Zeoticus is file-encrypting ransomware that restricts access to your personal data (images, videos, textfiles, audio files, etc.) by encrypting files with .zeoticus@tutanota.com.zeoticus extension. It covers all versions of Windows involving Windows 7, Windows 8.1 and Windows 10. And once it is initiated on your computer it will rapidly go through your computer folders scanning a certain group of files to encrypt. It primarily focuses on scouting files solely with extensions like .doc, .docx, .pdf, and others. When these files get detected they instantly change their extension name to .zeoticus@tutanota.com.zeoticus concurrently shattering all of the Shadow Volume Copies that were generated on your PC so that you can no longer open them. The only possible way seems to be making a ransom that often varies from 500-1000 dollars and that is just more than a lot. So do not fall into this trap! Even if you pay this amount of money, there is no guarantee that fraud will give you access back. It is just a matter of guessing.

MuchLove is another example of file-encryption viruses classified as ransomware. After installation, it ruthlessly encrypts multiple files like MS Office, PDFs, Music, Images, Video, and others. Users get totally shocked once they realize that their data became inaccessible desperately trying to restore the data. Usually, decryption requires assistance from third-parties tools since all manual attempts are useless. Also, the encrypted data acquires a new extension that is .encrypted, in our case. To illustrate, the default 1.mp4 will be changed to 1.mp4.encrypted and reset its icon. Note that the ".encrypted" extension is more generic since it is used by multiple developers. This makes it a bit harder to match appropriate measures to combat the program because you cannot identify exactly which virus attacked your PC. Although, we can then grasp it according to the content of the ransom note (READ_IT.txt)that is created after encryption.
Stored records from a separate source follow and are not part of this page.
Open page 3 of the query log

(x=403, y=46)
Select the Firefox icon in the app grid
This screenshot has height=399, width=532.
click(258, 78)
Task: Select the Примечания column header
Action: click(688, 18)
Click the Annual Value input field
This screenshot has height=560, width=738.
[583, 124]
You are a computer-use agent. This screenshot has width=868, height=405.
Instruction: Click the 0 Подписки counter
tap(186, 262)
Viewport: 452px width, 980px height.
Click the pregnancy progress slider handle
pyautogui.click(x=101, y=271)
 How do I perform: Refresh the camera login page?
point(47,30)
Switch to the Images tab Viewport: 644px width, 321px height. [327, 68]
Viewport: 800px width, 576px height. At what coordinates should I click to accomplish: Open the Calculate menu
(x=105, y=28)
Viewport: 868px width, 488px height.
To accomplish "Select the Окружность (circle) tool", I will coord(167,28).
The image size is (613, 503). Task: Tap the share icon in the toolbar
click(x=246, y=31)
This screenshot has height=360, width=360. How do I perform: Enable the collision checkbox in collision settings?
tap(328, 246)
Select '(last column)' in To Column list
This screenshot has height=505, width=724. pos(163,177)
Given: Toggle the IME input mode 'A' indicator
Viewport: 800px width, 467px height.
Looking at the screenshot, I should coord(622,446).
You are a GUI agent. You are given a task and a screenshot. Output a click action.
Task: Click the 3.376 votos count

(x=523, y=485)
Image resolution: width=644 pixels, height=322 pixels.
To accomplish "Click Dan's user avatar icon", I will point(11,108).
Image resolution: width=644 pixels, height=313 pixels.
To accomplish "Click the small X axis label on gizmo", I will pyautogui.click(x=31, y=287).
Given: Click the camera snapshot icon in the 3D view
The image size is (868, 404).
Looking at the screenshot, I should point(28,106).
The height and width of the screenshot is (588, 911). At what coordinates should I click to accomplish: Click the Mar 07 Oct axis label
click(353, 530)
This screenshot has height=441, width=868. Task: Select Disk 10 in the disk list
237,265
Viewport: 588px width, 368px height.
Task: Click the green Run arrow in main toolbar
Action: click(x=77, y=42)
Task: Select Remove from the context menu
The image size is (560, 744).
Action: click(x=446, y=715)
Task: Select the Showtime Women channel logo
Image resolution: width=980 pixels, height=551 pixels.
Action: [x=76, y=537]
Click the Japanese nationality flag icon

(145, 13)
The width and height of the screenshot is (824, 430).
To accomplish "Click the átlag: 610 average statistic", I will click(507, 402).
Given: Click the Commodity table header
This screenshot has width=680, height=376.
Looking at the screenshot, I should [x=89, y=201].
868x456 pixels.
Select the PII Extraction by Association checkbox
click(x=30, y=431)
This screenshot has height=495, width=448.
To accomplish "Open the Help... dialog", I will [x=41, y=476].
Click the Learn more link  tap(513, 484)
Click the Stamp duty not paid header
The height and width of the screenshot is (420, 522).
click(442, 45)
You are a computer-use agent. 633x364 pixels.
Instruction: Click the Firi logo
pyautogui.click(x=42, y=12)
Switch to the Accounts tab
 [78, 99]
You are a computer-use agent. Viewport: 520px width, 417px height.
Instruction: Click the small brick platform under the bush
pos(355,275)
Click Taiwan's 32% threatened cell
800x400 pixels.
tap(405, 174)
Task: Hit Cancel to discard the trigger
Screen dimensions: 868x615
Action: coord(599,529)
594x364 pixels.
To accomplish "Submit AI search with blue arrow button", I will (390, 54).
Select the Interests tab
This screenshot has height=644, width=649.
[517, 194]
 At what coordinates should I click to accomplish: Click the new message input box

Data encryption and potential identity threat - all of these can be described as Dharma-Ncov Ransomware. Being part of the Dharma family, it vigorously blocks files stored on victim's PCs and pushes them into paying a ransom to get the files back. Dharma-Ncov targets multiple file formats (e.g. images, videos, music, office documents) that supposedly make up a big value for regular users. It ciphers data by assigning unique ID (appended to each victim), e-mail address and extension at the end. For example, the original 1.mp4 will be changed to 1.mp4.id-1E857D00.[coronavirus@qq.com].ncov and reset its icon as a result. The e-mail address and other details may vary since developers update their virus clearing up different bugs. After successful encryption, the program drops a text file onto a desktop with ransom information. Then, extortionists say that you should send a message with the attached ID to coronavirus@qq.com (or other) to get further instructions. They also inform you that any attempts to decrypt the files are useless and can result in a permanent loss. Unfortunately, this is true because of most of the ransomware use tough-to-decrypt algorithms which make files unrecoverable even with high-tech utilities.